Entries supplied

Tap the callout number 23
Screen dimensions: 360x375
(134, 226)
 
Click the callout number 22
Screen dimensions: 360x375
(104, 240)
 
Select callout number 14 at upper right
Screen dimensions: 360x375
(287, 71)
* * *
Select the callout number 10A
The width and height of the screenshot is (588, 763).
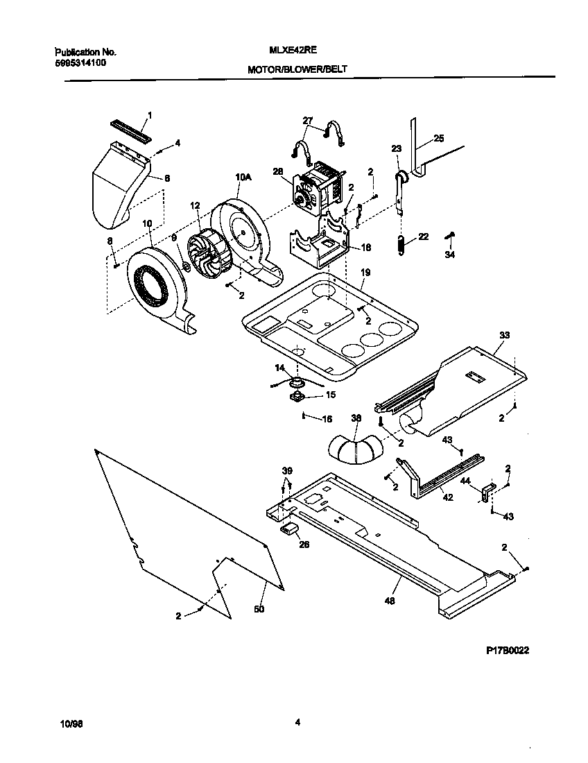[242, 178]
--
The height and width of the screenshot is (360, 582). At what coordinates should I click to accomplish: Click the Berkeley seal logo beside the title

Exercise requirements
Locate every line above that contains the word "height", matching case exactly, and copy each of those lines in full.

Finished exercise
The width and height of the screenshot is (588, 763).
The height and width of the screenshot is (360, 582). At what coordinates should I click to accomplish: Click the Berkeley seal logo beside the title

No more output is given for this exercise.